La cifra culturale di un Paese si valuta sulla base delle forme d’arte più elevate o da quelle più popolari? Il cinema, quasi per definizione, si trova in questo mondo di mezzo. Enrico Vanzina ha scelto da che parte far pendere la bilancia. Nella sua intervista a Repubblica ha parlato proprio di questo, di identità culturale: “La intendo come l'esatto opposto di innalzare barriere. La rivoluzione delle piattaforme ha portato un pensiero globale, vantaggi e prezzi da pagare: la globalizzazione, un algoritmo universale che regola le storie, il modo di fare le cose”. Per evitare tutto ciò serve rimettere al centro “l’unicità della nostra cultura religiosa, politica, geografica, storica, culinaria”. La fotografia del cinema italiano fatta da Vanzina, poi, riflette una realtà piuttosto negativa: “(Il cinema italiano, ndr) È in un momento di smarrimento. Da un lato i segnali - ancora non chiarissimi - sugli aiuti di Stato, tax credit, i meccanismi e le regole del futuro. Detto ciò credo, da sempre, che il cinema non debba appiattirsi solo sugli aiuti di Stato. Non si possono fare dei film tanto per farli, ignorandone poi l'esito. Il cinema deve essere anche e soprattutto un'operazione di industria privata, che cerca di far pensare, emozionare il pubblico, puntando sul ricavo delle sale”. A questo si aggiunge una “crisi creativa”, che ha provocato, anche per colpa delle piattaforme, la perdita di affezione per i film di genere. Su tutti la commedia, che “oggi è diventata ideologica, si sono perse le tracce dei fondamentali”.

“C'è un parco attori che è sempre lo stesso”, ha detto ancora Vanzina nell’intervista rilasciata a Arianna Finos, “e abbiamo perso i giovani, su cui avevano scommesso e perso i multiplex nelle periferie, mentre il pubblico adulto ha trovato in città le sale chiuse. Oggi i ragazzi si raccontano in storie minime su YouTube, TikTok. Nanni Moretti, Verdone, noi, abbiamo raccontato la nostra generazione. I giovani oggi non trovano film per loro”. Peraltro, la commedia è un genere che non può essere di parte, ma che prevede il rispetto delle “ragioni degli altri”: “Oggi si dividono i buoni e i cattivi, si raccontano solo brandelli di società. Nei drammi le difficoltà delle periferie, le commedia sono quasi tutte storie d'amore”. Enrico Vanzina racconterebbe invece la “classe media che non sa più cos'è, non ha riferimenti, anche ideologici” e la politica, così invischiata nelle dinamiche dei like e delle fake news, “è tutto virtuale”. L’intelligenza artificiale fa paura al regista? “No.
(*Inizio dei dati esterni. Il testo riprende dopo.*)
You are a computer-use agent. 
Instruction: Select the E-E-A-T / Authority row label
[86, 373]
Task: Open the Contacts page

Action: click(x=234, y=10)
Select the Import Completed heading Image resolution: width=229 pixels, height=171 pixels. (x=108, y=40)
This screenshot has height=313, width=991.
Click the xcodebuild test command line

Temo di più la cretineria corrente”. Suo fratello Carlo, morto nel 2018, lo “accompagna ancora moltissimo”, e quando “non so fare qualcosa mi dico ‘come la faresti tu?’. Di solito mi risponde”. I loro film hanno raccontato il nostro Paese, pur senza “un piano strategico”, semplicemente raccontando “le storie quotidiane”. Il cinema è un affare di famiglia. E sempre una questione familiare vede protagonisti Enrico e Elisabetta Melidoni, vedova di Carlo.
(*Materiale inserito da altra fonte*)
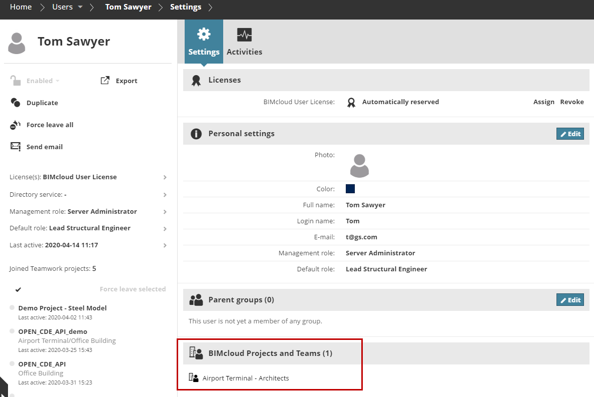Click the user photo in Personal settings
The image size is (594, 397).
pos(359,165)
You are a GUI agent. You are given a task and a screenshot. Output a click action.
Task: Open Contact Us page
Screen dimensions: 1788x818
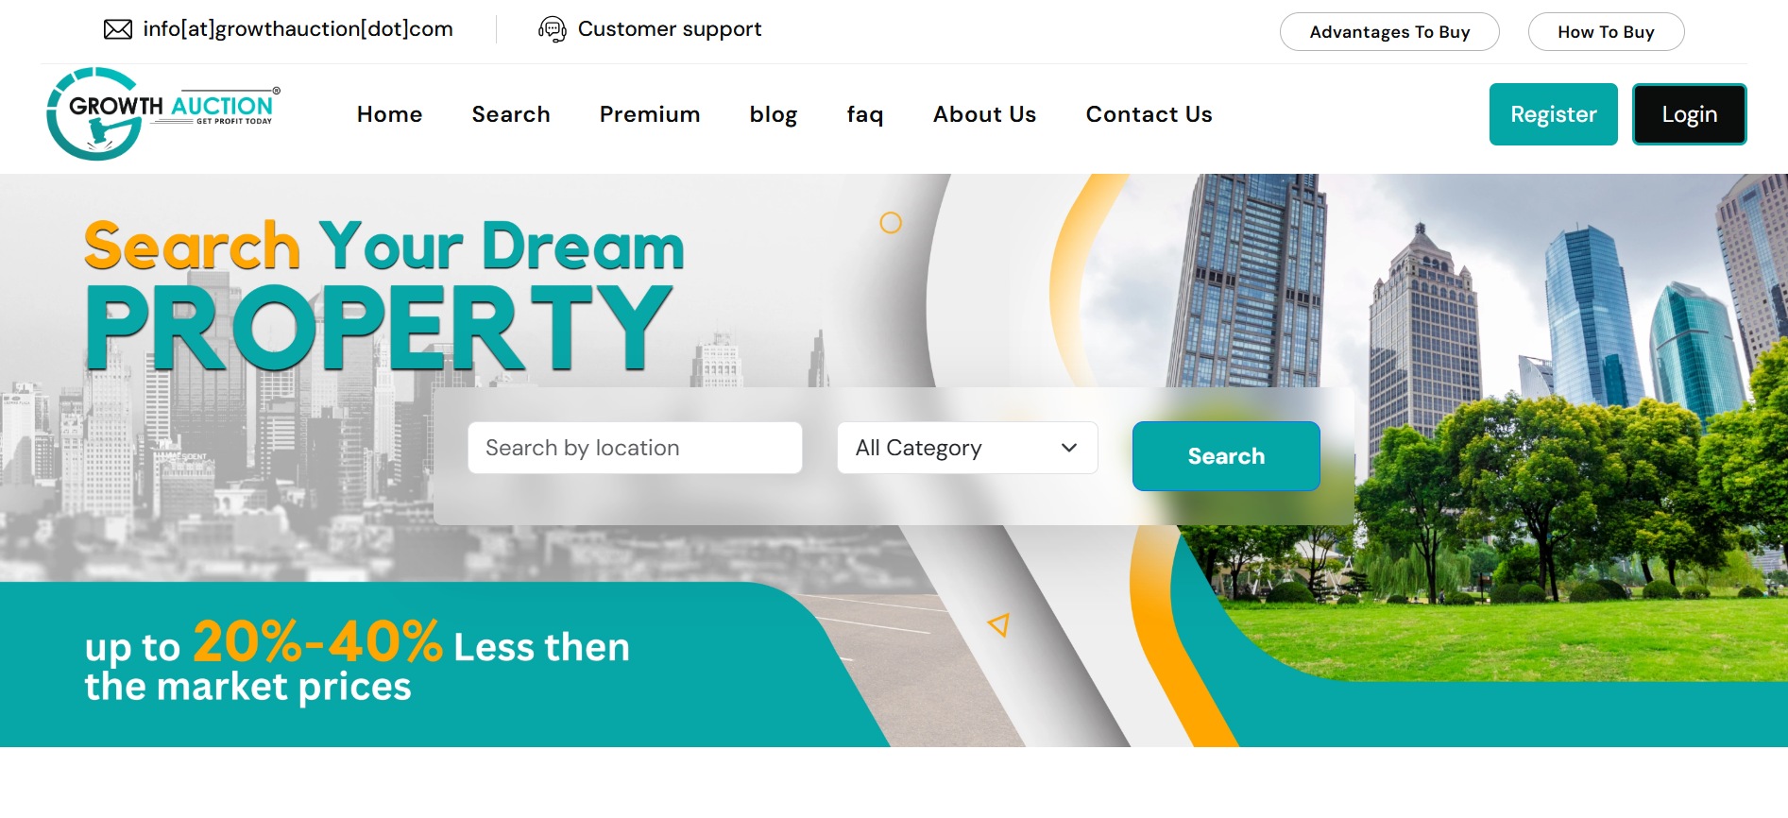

La ricostruzione di quanto accaduto nella famiglia Vanzina è stata fatta dal Corriere della sera. Dopo la morte di Carlo Vanzina, il fratello Enrico ha chiesto alla cognata, Elisabetta Melidoni, la restituzione di un prestito di 175 mila euro concesso a Carlo nel 2010, oltre ad altri 77 mila euro risalenti al 2018. La situazione ha però preso una piega inaspettata: Melidoni ha denunciato Enrico per tentata truffa, facendo partire un’indagine a suo carico. Enrico ha reagito presentando una querela per diffamazione contro la cognata, sostenendo di avere documentazione che attestava i debiti contratti dal fratello. Dalle indagini è emerso che Elisabetta non era a conoscenza di tali pendenze, ma gli atti prodotti da Enrico hanno confermato la veridicità delle sue affermazioni. Nel 2023 la Procura ha chiesto l’archiviazione dell'accusa di truffa nei confronti di Enrico, procedura che si è conclusa nel 2025. Rimane invece ancora aperta la questione relativa alla presunta calunnia da parte di Melidoni: l’udienza per valutare la sua posizione è stata fissata per il prossimo 26 giugno.